- _RECORDS TO USE_
BEGIN
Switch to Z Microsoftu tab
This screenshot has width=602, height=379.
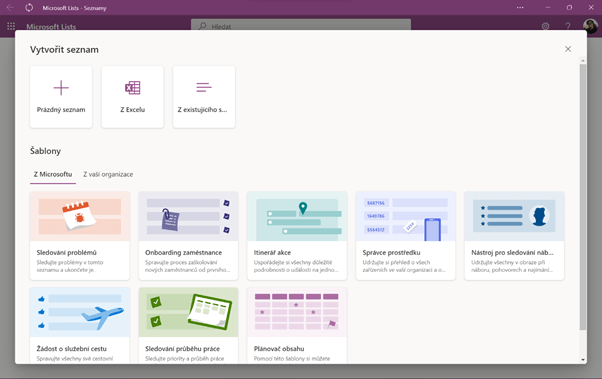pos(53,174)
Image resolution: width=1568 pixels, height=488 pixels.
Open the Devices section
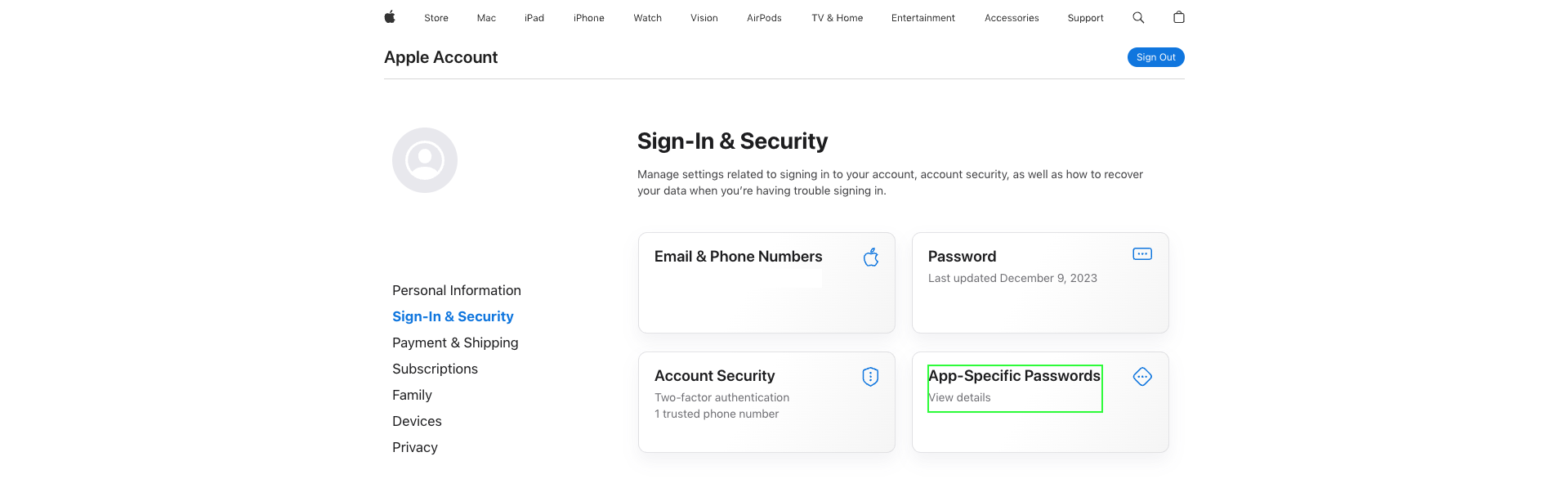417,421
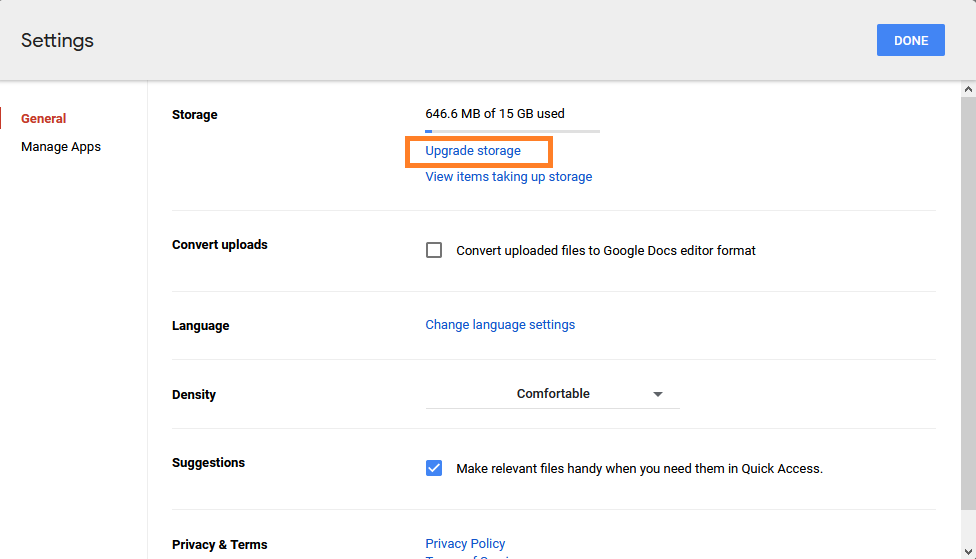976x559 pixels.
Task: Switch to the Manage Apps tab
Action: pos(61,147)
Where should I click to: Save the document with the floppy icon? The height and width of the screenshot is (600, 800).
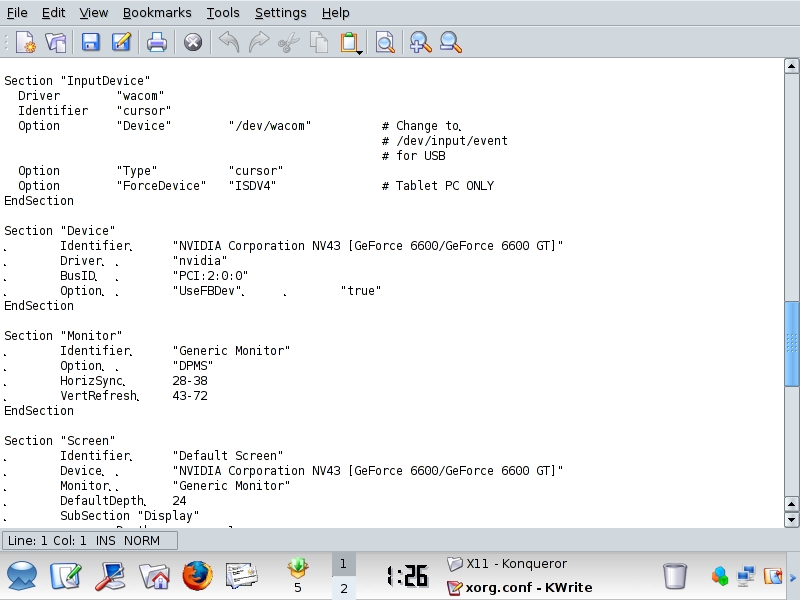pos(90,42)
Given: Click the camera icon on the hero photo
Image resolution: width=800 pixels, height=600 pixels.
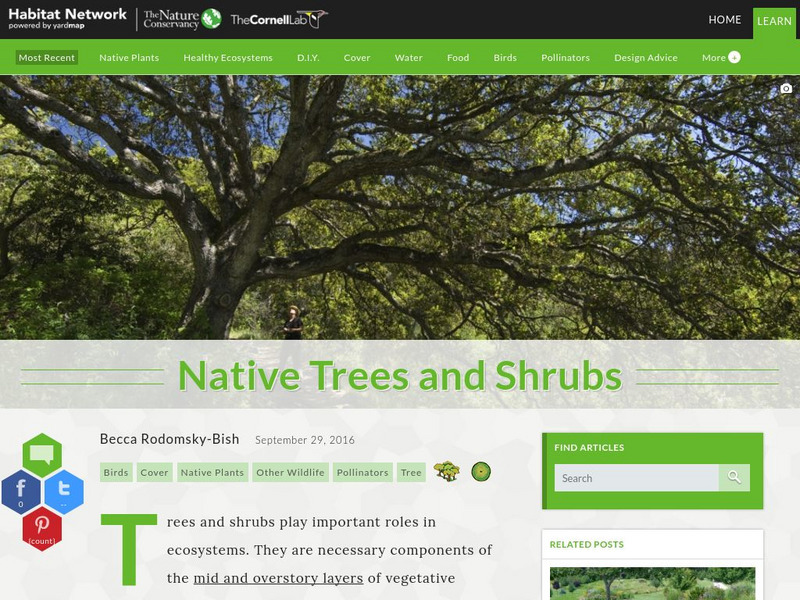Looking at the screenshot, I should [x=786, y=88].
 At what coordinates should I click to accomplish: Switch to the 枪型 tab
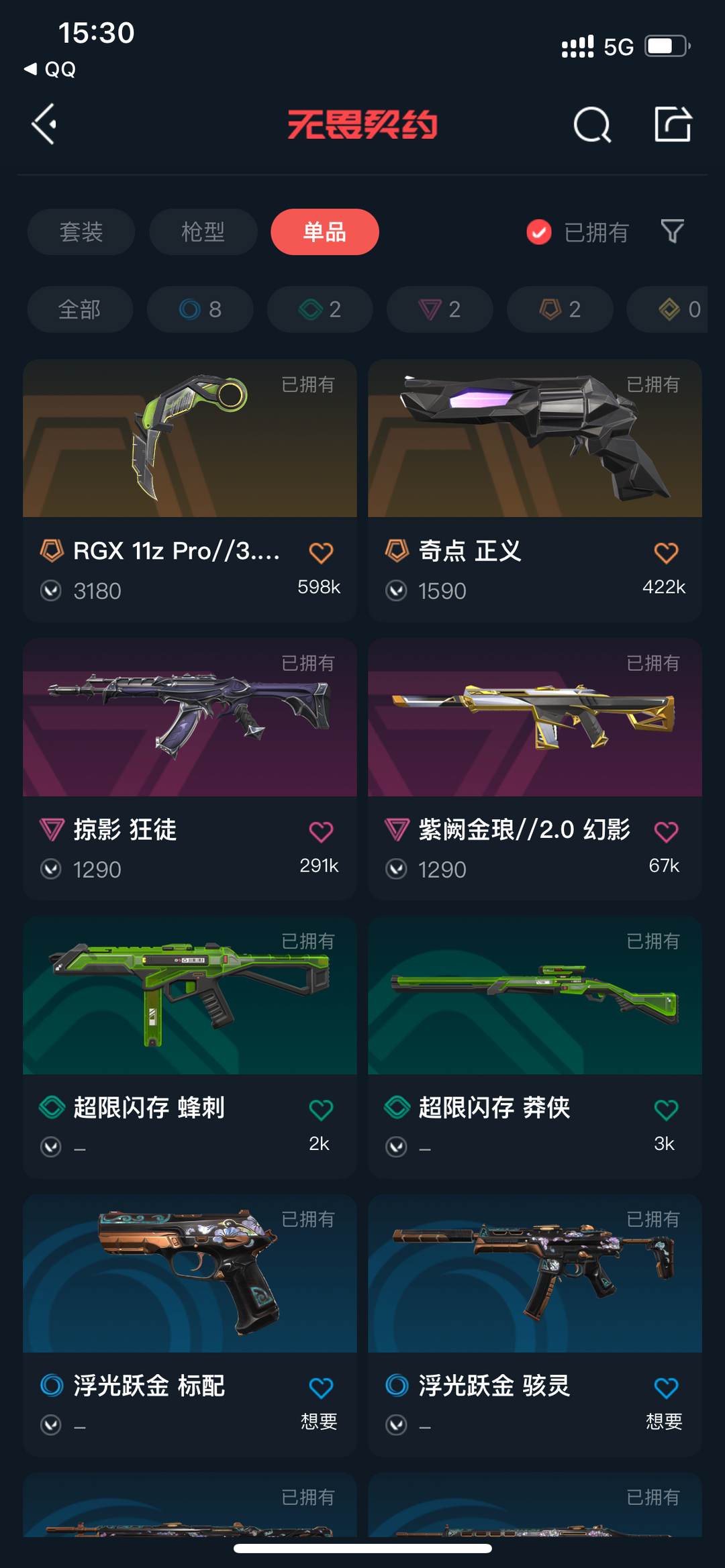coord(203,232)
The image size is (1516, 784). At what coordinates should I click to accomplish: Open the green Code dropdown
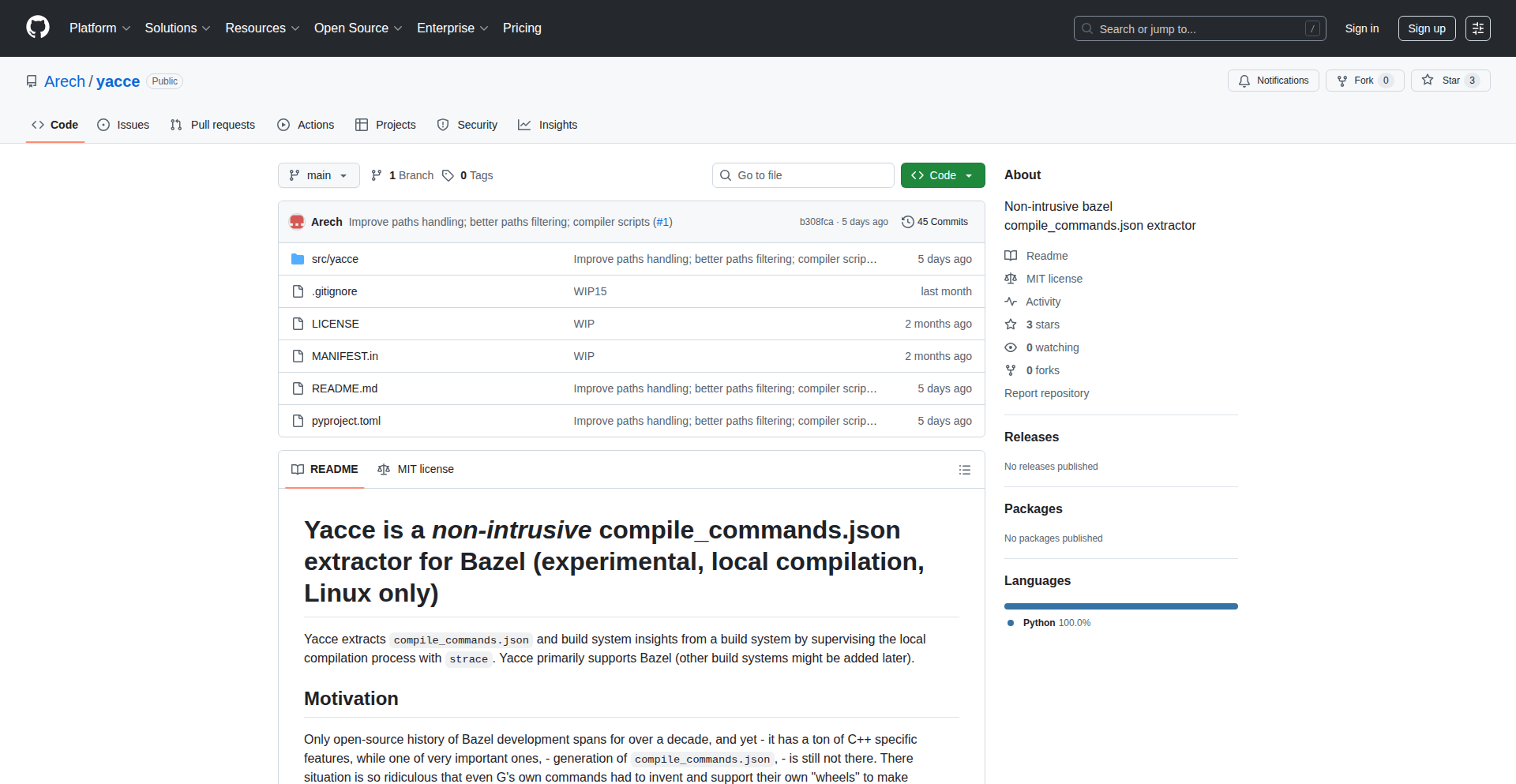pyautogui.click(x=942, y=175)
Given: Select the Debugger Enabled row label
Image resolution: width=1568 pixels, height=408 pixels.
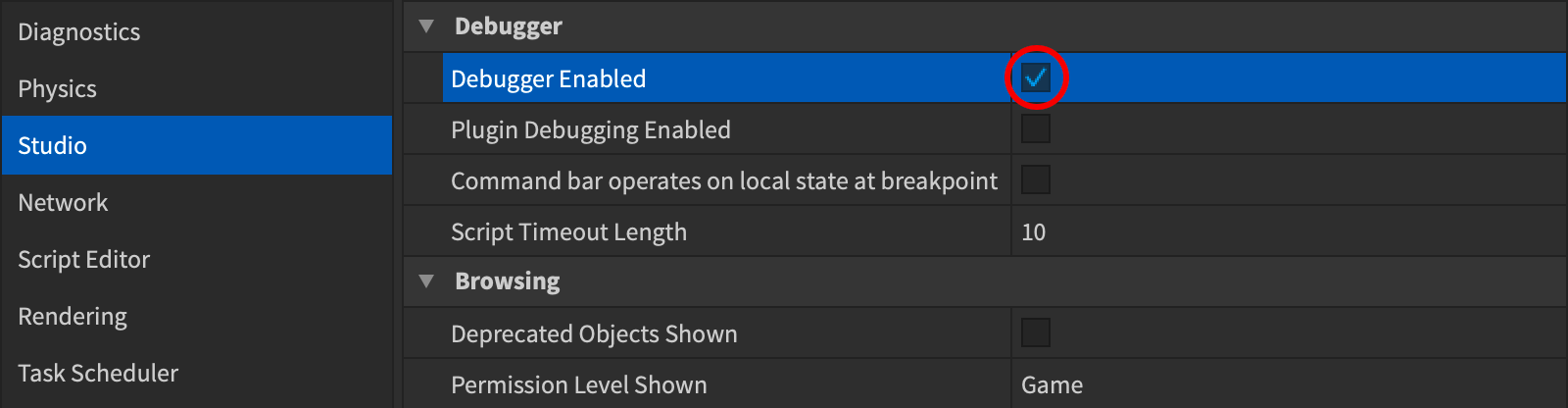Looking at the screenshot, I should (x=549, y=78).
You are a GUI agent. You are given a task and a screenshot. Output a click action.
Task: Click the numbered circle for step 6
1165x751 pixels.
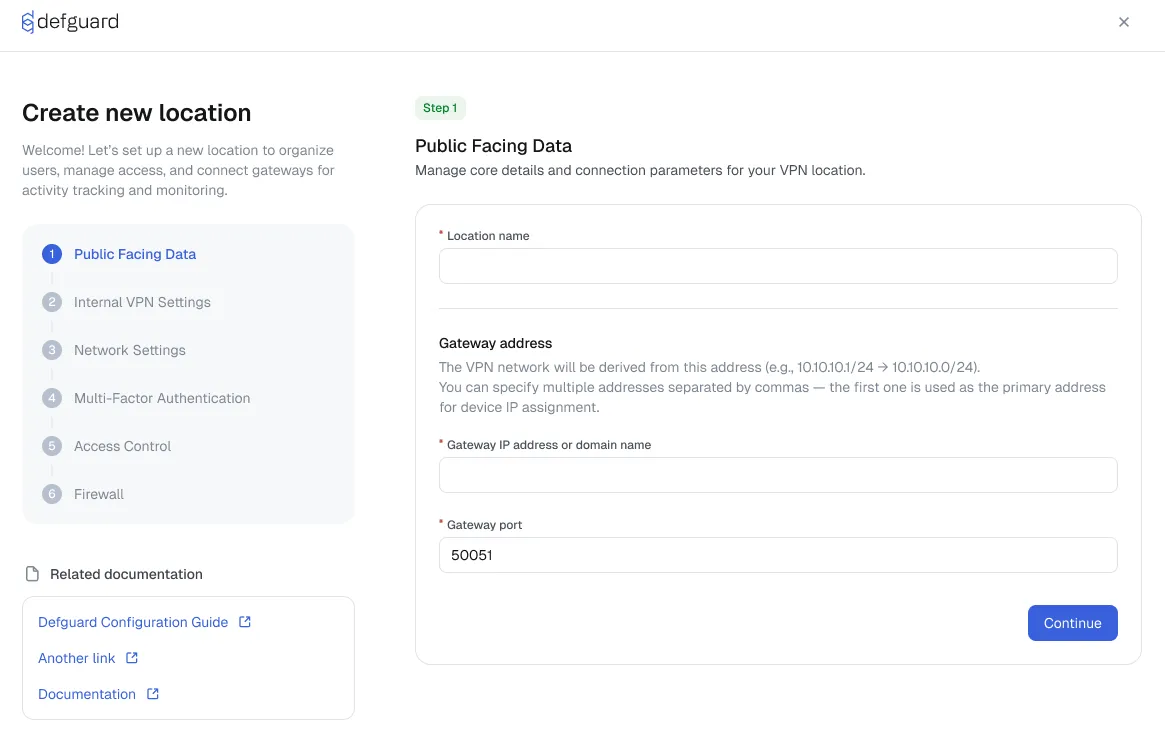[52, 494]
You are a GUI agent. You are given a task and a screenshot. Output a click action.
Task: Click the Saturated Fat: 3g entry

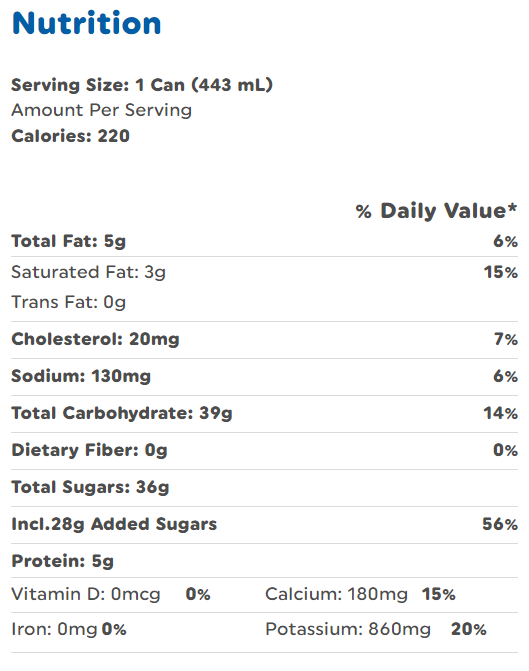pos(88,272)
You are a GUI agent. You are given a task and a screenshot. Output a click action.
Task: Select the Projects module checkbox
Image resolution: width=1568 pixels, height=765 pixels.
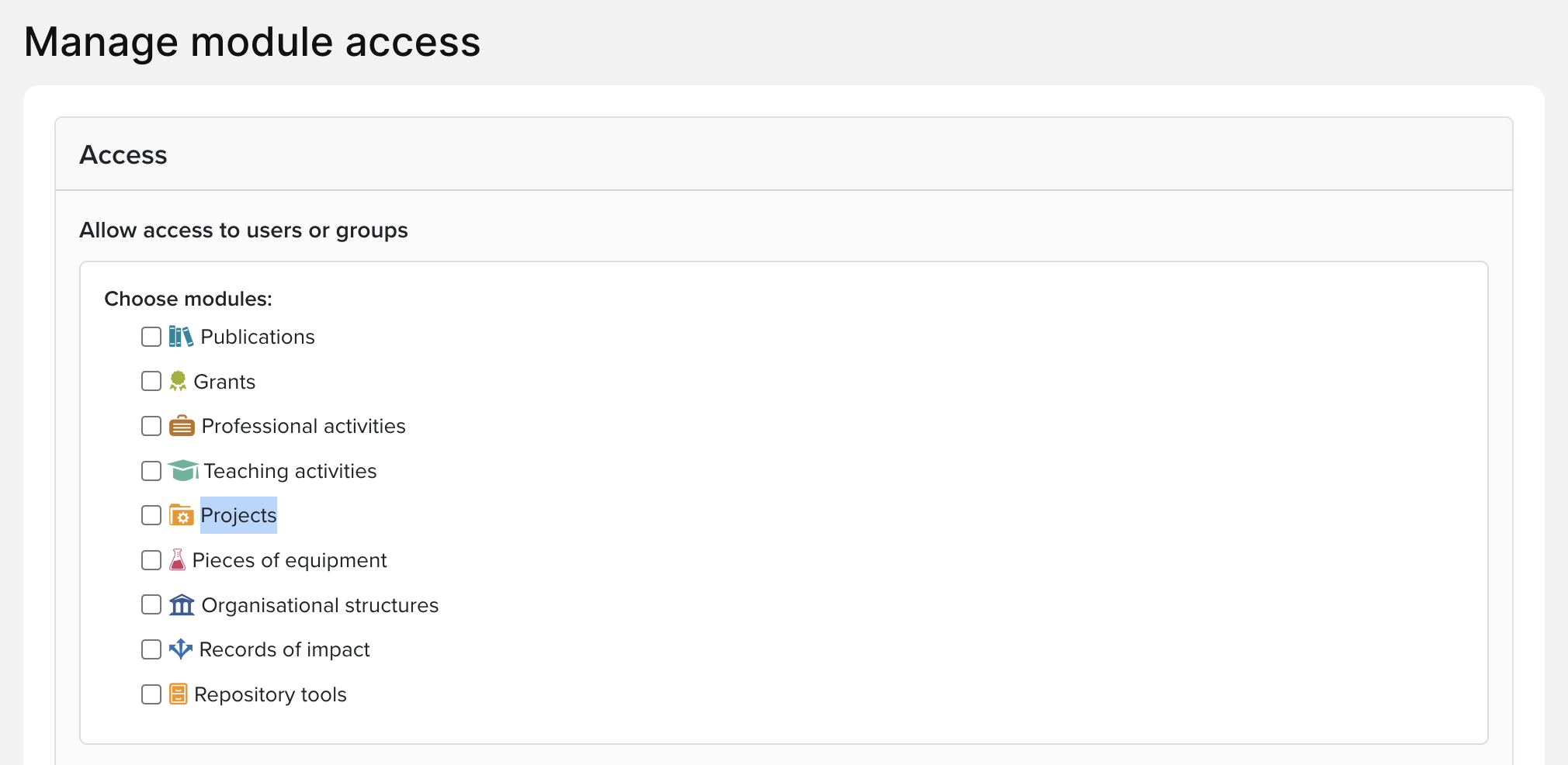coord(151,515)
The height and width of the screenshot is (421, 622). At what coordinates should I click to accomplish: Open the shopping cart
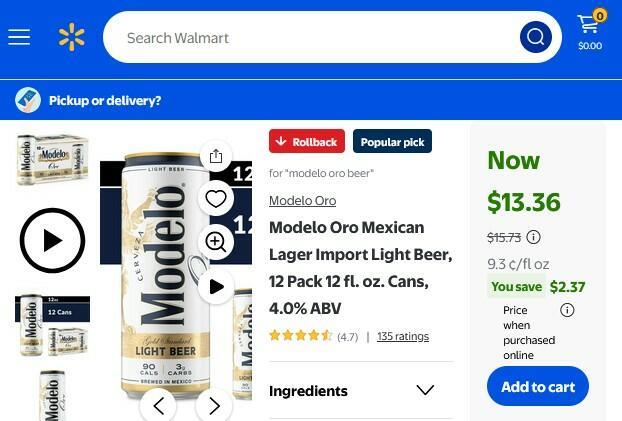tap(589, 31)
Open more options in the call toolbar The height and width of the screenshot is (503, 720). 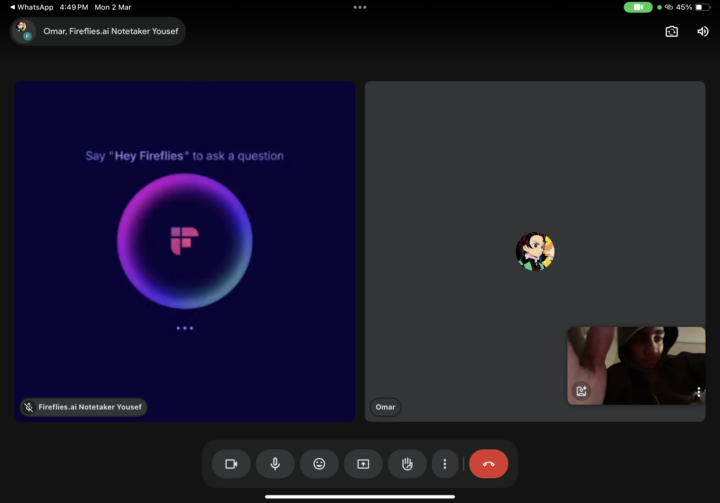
END
- _REQUIRED WORK_
Give the data above again in full and unchanged, skipping the pictures.

- _TASK RESPONSE_
Switch to Z Microsoftu tab
This screenshot has width=602, height=379.
pos(53,174)
Image resolution: width=1568 pixels, height=488 pixels.
Open the Devices section
417,421
976x559 pixels.
Task: Switch to the Manage Apps tab
Action: pos(61,147)
Where should I click to: Save the document with the floppy icon? The height and width of the screenshot is (600, 800).
pos(90,42)
Given: Click the camera icon on the hero photo
Image resolution: width=800 pixels, height=600 pixels.
Looking at the screenshot, I should [x=786, y=88].
 At what coordinates should I click to accomplish: Switch to the 枪型 tab
coord(203,232)
The image size is (1516, 784). At what coordinates should I click to accomplish: Open the green Code dropdown
pyautogui.click(x=942, y=175)
Given: Select the Debugger Enabled row label
Image resolution: width=1568 pixels, height=408 pixels.
Looking at the screenshot, I should (x=549, y=78).
You are a GUI agent. You are given a task and a screenshot. Output a click action.
Task: Click the numbered circle for step 6
1165x751 pixels.
[52, 494]
You are a GUI agent. You are given a task and a screenshot. Output a click action.
Task: Click the Saturated Fat: 3g entry

pos(88,272)
You are a GUI agent. You are given a task and a screenshot. Output a click action.
Task: Select the Projects module checkbox
Image resolution: width=1568 pixels, height=765 pixels.
coord(151,515)
The height and width of the screenshot is (421, 622). At what coordinates should I click to accomplish: Open the shopping cart
tap(589, 31)
Open more options in the call toolbar The height and width of the screenshot is (503, 720). 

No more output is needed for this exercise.